* Directions
Reproduce the source rows below with each "GUI agent" replaced by "screen assistant" and nothing else altered.

Source records:
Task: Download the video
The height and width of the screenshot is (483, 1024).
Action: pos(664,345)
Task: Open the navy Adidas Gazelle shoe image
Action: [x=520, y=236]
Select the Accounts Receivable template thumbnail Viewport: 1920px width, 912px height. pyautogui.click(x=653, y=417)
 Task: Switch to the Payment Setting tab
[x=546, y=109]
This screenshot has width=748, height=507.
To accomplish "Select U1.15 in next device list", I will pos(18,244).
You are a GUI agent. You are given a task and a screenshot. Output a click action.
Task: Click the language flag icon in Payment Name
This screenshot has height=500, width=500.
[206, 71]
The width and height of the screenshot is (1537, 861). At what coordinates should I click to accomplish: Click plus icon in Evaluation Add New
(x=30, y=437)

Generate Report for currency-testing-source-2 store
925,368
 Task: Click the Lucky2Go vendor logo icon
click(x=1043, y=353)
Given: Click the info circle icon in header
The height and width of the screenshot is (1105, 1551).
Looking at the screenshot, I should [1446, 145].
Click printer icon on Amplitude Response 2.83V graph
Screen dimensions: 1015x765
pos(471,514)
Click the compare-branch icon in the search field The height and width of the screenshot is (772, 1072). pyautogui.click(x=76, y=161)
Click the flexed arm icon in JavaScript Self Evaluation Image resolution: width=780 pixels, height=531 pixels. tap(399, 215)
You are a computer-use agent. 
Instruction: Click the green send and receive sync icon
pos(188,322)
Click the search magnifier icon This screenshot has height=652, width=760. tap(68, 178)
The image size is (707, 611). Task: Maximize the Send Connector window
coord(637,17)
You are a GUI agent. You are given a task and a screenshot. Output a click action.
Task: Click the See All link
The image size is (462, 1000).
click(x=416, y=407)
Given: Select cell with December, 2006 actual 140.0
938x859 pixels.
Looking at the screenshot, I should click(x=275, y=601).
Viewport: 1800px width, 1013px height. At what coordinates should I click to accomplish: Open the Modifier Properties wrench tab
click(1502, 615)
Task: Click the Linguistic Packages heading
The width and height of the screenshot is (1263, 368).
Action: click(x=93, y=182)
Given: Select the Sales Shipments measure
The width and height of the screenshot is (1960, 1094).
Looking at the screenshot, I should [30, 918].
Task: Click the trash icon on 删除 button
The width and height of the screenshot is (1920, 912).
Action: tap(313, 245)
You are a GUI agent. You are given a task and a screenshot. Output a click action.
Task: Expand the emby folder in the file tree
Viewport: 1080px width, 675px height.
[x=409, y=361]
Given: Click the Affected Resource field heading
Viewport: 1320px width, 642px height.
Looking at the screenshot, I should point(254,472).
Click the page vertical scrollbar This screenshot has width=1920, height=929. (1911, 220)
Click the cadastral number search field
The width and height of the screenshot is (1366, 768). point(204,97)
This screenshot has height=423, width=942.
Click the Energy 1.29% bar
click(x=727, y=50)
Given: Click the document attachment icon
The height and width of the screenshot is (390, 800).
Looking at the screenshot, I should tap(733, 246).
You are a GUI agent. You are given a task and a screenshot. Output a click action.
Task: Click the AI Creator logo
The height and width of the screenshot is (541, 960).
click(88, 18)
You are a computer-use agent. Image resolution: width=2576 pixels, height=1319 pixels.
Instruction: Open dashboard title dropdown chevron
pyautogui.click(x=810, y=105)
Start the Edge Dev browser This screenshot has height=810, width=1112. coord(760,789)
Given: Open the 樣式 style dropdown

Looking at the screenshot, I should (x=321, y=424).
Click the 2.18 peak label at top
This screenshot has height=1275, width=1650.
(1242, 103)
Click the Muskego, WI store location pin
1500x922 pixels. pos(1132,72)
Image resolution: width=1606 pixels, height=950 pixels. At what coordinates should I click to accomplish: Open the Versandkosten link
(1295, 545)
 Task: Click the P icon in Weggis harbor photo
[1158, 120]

* Expected answer
Task: Download the video
The height and width of the screenshot is (483, 1024).
Action: pos(664,345)
Task: Open the navy Adidas Gazelle shoe image
Action: [x=520, y=236]
Select the Accounts Receivable template thumbnail Viewport: 1920px width, 912px height. pyautogui.click(x=653, y=417)
 Task: Switch to the Payment Setting tab
[x=546, y=109]
This screenshot has width=748, height=507.
To accomplish "Select U1.15 in next device list", I will pos(18,244).
You are a screen assistant. You are given a task and a screenshot. Output a click action.
Task: Click the language flag icon in Payment Name
This screenshot has height=500, width=500.
[206, 71]
The width and height of the screenshot is (1537, 861). At what coordinates should I click to accomplish: Click plus icon in Evaluation Add New
(x=30, y=437)

Generate Report for currency-testing-source-2 store
925,368
 Task: Click the Lucky2Go vendor logo icon
click(x=1043, y=353)
Given: Click the info circle icon in header
The height and width of the screenshot is (1105, 1551).
Looking at the screenshot, I should [1446, 145].
Click printer icon on Amplitude Response 2.83V graph
Screen dimensions: 1015x765
pos(471,514)
Click the compare-branch icon in the search field The height and width of the screenshot is (772, 1072). pyautogui.click(x=76, y=161)
Click the flexed arm icon in JavaScript Self Evaluation Image resolution: width=780 pixels, height=531 pixels. tap(399, 215)
You are a computer-use agent. 
Instruction: Click the green send and receive sync icon
pos(188,322)
Click the search magnifier icon This screenshot has height=652, width=760. tap(68, 178)
The image size is (707, 611). Task: Maximize the Send Connector window
coord(637,17)
You are a screen assistant. You are given a task and a screenshot. Output a click action.
Task: Click the See All link
The image size is (462, 1000).
click(x=416, y=407)
Given: Select cell with December, 2006 actual 140.0
938x859 pixels.
Looking at the screenshot, I should click(x=275, y=601).
Viewport: 1800px width, 1013px height. At what coordinates should I click to accomplish: Open the Modifier Properties wrench tab
click(1502, 615)
Task: Click the Linguistic Packages heading
The width and height of the screenshot is (1263, 368).
Action: click(x=93, y=182)
Given: Select the Sales Shipments measure
The width and height of the screenshot is (1960, 1094).
Looking at the screenshot, I should [30, 918].
Task: Click the trash icon on 删除 button
The width and height of the screenshot is (1920, 912).
Action: tap(313, 245)
You are a screen assistant. You are given a task and a screenshot. Output a click action.
Task: Expand the emby folder in the file tree
Viewport: 1080px width, 675px height.
[x=409, y=361]
Given: Click the Affected Resource field heading
Viewport: 1320px width, 642px height.
Looking at the screenshot, I should point(254,472).
Click the page vertical scrollbar This screenshot has width=1920, height=929. (1911, 220)
Click the cadastral number search field
The width and height of the screenshot is (1366, 768). point(204,97)
This screenshot has height=423, width=942.
Click the Energy 1.29% bar
click(x=727, y=50)
Given: Click the document attachment icon
The height and width of the screenshot is (390, 800).
Looking at the screenshot, I should tap(733, 246).
You are a screen assistant. You are given a task and a screenshot. Output a click action.
Task: Click the AI Creator logo
The height and width of the screenshot is (541, 960).
click(88, 18)
You are a computer-use agent. Image resolution: width=2576 pixels, height=1319 pixels.
Instruction: Open dashboard title dropdown chevron
pyautogui.click(x=810, y=105)
Start the Edge Dev browser This screenshot has height=810, width=1112. coord(760,789)
Given: Open the 樣式 style dropdown

Looking at the screenshot, I should (x=321, y=424).
Click the 2.18 peak label at top
This screenshot has height=1275, width=1650.
(1242, 103)
Click the Muskego, WI store location pin
1500x922 pixels. pos(1132,72)
Image resolution: width=1606 pixels, height=950 pixels. At what coordinates should I click to accomplish: Open the Versandkosten link
(1295, 545)
 Task: Click the P icon in Weggis harbor photo
[1158, 120]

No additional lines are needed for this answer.